Dataset excerpts
>>>

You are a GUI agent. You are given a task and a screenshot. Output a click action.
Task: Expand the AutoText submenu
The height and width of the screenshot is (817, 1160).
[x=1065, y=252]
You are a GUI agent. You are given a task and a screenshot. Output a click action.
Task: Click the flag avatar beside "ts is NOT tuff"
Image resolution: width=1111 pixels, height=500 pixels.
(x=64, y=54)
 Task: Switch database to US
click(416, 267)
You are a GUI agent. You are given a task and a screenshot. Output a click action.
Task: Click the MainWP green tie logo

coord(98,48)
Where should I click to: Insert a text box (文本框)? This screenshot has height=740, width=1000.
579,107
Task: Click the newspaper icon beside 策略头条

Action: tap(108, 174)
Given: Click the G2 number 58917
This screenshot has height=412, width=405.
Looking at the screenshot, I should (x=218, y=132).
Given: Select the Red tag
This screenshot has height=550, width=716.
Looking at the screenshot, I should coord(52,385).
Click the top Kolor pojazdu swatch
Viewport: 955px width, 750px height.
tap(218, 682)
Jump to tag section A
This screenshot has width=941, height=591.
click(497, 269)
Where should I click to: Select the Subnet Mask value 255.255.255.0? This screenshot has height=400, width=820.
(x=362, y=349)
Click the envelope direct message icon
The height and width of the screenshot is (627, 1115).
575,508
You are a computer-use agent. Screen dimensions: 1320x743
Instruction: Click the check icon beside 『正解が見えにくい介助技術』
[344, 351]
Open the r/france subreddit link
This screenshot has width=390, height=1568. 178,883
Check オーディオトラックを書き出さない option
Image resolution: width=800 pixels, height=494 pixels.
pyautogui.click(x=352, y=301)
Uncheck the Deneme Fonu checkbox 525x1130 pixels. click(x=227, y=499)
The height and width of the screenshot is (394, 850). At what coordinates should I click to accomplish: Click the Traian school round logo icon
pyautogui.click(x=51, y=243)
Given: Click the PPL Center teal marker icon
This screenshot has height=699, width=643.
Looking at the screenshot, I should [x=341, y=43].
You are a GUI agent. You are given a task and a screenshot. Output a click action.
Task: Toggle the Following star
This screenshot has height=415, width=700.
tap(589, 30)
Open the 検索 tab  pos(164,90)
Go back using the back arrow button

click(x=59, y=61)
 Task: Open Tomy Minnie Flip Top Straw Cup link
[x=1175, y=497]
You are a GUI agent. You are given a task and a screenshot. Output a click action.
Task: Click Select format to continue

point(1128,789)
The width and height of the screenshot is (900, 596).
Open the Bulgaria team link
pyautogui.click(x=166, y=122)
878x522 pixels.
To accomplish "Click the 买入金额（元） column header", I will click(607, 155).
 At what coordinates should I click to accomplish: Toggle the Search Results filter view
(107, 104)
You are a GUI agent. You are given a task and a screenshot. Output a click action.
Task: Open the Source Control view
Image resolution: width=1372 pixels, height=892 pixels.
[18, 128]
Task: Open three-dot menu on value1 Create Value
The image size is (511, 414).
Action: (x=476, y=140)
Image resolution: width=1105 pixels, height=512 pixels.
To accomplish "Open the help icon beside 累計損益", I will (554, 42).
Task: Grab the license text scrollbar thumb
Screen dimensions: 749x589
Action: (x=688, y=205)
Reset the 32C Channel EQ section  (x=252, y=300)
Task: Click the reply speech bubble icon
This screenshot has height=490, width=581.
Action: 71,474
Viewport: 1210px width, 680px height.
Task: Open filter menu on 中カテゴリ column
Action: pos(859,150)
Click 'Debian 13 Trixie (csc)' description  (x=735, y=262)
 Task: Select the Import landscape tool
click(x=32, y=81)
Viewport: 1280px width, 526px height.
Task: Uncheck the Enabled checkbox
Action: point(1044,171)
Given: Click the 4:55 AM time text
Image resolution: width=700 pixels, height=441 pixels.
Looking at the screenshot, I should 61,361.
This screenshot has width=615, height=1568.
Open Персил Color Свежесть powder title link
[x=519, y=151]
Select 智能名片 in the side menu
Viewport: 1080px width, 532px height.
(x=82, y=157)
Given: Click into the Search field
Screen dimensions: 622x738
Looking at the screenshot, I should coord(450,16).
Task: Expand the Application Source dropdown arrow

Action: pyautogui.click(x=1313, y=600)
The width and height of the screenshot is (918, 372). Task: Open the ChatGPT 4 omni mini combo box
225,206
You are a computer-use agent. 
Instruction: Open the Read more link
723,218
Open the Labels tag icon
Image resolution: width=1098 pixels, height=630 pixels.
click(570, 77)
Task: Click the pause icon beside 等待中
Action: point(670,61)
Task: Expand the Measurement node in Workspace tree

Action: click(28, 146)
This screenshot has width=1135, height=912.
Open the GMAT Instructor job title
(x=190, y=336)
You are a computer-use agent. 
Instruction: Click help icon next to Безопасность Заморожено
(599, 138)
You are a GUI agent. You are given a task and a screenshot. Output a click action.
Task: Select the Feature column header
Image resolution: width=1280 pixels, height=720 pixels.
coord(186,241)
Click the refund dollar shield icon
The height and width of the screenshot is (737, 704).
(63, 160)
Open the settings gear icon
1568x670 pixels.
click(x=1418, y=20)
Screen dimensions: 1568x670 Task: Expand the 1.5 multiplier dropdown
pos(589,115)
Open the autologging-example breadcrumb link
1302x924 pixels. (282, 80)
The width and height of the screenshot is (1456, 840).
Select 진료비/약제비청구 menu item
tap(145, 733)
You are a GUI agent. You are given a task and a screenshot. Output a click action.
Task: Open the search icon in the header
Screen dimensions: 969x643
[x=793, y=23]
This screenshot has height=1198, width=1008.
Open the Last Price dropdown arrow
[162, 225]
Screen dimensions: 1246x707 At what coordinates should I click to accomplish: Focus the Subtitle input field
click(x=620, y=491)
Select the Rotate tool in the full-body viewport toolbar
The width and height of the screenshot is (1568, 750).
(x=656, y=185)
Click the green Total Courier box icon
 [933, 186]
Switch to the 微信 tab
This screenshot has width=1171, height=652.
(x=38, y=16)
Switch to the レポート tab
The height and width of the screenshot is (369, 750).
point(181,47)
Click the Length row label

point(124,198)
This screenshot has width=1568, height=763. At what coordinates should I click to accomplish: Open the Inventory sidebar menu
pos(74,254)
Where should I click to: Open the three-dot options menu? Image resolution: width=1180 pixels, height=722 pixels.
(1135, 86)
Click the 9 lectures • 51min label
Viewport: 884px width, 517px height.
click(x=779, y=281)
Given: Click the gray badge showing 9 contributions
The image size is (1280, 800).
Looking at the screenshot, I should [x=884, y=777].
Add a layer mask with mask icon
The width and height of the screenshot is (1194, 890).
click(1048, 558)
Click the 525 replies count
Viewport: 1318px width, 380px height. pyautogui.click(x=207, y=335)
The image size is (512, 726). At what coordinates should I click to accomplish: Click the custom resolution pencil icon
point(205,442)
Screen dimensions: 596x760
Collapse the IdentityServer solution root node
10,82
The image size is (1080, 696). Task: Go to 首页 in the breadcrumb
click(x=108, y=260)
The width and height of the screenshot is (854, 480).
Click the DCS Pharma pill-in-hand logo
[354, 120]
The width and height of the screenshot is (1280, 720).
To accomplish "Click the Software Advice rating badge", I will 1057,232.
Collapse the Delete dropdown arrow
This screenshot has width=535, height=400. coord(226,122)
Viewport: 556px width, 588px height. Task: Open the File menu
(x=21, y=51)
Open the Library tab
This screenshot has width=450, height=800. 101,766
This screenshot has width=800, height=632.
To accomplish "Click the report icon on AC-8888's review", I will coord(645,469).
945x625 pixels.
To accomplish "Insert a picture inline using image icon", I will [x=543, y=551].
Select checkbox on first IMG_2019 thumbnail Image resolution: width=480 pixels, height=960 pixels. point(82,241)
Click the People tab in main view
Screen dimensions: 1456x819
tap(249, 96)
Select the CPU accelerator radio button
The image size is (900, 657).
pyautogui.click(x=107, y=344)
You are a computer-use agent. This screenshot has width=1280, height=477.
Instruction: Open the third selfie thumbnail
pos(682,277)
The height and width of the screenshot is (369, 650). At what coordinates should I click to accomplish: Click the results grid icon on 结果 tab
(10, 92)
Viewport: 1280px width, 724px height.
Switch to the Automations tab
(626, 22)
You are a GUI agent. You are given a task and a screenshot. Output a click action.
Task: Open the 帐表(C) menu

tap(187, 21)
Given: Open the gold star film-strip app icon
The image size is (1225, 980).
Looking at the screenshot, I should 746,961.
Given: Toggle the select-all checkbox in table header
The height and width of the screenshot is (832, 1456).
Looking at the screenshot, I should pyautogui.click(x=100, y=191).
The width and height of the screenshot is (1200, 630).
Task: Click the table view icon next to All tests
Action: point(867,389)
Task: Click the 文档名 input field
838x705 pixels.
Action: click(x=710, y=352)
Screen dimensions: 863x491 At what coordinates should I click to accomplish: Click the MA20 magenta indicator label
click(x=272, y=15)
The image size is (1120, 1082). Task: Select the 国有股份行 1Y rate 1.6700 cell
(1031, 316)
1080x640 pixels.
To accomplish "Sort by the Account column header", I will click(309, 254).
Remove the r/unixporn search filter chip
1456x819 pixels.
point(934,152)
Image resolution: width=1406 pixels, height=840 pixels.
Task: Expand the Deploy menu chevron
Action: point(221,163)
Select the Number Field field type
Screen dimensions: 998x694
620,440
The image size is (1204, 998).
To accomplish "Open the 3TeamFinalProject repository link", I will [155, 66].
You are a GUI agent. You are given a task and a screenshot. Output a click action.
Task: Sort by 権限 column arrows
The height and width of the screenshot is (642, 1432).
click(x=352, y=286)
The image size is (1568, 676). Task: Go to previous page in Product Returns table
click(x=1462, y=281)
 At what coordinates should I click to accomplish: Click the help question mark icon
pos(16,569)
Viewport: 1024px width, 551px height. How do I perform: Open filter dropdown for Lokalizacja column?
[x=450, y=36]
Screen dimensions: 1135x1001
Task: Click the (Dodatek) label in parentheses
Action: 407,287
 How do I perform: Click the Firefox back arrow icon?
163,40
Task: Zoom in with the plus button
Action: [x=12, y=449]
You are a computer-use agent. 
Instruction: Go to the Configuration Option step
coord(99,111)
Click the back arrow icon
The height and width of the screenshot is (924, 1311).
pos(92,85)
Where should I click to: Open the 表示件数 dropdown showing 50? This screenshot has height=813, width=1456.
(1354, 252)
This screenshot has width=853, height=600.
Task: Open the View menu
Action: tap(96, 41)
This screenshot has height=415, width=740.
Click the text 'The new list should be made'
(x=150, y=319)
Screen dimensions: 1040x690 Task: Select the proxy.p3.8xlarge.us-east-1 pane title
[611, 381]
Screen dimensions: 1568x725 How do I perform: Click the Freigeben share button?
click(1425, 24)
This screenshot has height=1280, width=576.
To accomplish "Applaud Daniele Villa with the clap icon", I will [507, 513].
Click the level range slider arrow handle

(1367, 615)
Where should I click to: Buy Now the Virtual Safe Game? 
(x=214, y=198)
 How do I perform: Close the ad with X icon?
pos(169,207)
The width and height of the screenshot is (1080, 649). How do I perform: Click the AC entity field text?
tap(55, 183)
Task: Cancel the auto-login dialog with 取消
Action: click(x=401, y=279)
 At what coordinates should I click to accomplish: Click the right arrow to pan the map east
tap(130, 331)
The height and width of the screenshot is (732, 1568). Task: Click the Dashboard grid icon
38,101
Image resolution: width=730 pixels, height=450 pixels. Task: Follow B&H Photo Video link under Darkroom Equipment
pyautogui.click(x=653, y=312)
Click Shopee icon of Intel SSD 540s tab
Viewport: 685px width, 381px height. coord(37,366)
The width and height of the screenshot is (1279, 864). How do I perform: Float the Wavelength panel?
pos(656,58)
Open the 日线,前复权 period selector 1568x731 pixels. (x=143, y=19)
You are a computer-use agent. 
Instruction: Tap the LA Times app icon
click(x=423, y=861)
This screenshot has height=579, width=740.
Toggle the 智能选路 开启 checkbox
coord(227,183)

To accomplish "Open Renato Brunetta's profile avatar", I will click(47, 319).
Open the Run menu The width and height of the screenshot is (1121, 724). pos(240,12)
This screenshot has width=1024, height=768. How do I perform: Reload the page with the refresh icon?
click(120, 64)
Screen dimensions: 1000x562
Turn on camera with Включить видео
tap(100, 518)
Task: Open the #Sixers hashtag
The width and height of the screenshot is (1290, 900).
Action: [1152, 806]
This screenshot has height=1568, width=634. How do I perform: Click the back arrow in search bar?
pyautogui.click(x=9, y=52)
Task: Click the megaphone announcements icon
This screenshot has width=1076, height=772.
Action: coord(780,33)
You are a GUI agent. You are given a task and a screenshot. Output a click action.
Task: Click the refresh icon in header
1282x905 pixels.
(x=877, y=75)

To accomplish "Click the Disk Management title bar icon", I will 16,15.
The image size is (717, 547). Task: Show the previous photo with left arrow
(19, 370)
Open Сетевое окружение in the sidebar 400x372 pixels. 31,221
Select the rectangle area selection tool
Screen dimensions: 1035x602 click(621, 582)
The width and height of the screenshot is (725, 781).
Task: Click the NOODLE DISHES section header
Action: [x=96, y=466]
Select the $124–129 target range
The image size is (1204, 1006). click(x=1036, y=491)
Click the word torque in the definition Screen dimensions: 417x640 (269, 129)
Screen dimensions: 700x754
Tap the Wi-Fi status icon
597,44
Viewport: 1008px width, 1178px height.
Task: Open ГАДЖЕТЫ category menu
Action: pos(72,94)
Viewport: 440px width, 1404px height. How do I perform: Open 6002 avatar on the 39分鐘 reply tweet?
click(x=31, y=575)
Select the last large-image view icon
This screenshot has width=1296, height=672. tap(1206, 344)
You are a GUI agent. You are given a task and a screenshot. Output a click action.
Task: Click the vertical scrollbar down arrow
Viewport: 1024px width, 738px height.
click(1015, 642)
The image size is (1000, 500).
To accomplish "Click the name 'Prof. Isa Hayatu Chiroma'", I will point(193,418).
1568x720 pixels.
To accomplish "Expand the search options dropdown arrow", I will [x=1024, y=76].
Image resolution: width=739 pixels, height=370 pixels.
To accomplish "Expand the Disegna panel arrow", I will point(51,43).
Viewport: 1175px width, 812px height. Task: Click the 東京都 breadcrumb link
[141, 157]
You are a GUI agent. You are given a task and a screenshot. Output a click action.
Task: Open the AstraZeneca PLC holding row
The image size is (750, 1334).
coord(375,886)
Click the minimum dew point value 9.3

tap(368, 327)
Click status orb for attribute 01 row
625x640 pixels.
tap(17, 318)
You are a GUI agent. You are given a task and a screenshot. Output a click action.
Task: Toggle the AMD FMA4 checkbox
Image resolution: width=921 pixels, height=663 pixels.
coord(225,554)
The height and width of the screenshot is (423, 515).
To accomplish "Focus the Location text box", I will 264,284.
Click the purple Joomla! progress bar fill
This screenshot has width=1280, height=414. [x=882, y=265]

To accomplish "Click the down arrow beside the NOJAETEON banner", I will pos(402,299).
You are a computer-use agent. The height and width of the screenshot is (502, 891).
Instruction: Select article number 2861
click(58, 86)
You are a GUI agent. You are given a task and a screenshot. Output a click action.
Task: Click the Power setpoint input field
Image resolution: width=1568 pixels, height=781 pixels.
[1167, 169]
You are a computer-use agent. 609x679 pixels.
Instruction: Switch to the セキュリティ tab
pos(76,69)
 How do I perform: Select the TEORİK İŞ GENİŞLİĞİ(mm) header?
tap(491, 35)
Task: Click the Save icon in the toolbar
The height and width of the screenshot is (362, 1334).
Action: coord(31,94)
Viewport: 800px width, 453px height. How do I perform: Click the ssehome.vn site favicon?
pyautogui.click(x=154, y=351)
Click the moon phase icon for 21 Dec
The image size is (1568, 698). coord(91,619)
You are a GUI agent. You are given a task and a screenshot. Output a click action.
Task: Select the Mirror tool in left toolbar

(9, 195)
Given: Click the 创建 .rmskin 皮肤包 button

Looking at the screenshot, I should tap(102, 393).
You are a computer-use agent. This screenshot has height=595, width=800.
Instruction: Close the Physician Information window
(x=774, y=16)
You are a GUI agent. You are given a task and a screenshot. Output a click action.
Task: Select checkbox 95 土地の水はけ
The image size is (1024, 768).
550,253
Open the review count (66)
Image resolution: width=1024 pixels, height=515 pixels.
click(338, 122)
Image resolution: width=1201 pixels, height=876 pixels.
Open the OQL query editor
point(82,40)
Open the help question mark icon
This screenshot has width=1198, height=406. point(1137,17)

<<<

**Exercise objective:** Of the lines above, extract only those from the line with "The height and width of the screenshot is (732, 1568)." to the line with "Open the 日线,前复权", both included, exactly as written.

**Answer for the task:**
The height and width of the screenshot is (732, 1568). Task: Click the Dashboard grid icon
38,101
Image resolution: width=730 pixels, height=450 pixels. Task: Follow B&H Photo Video link under Darkroom Equipment
pyautogui.click(x=653, y=312)
Click Shopee icon of Intel SSD 540s tab
Viewport: 685px width, 381px height. coord(37,366)
The width and height of the screenshot is (1279, 864). How do I perform: Float the Wavelength panel?
pos(656,58)
Open the 日线,前复权 period selector 1568x731 pixels. (x=143, y=19)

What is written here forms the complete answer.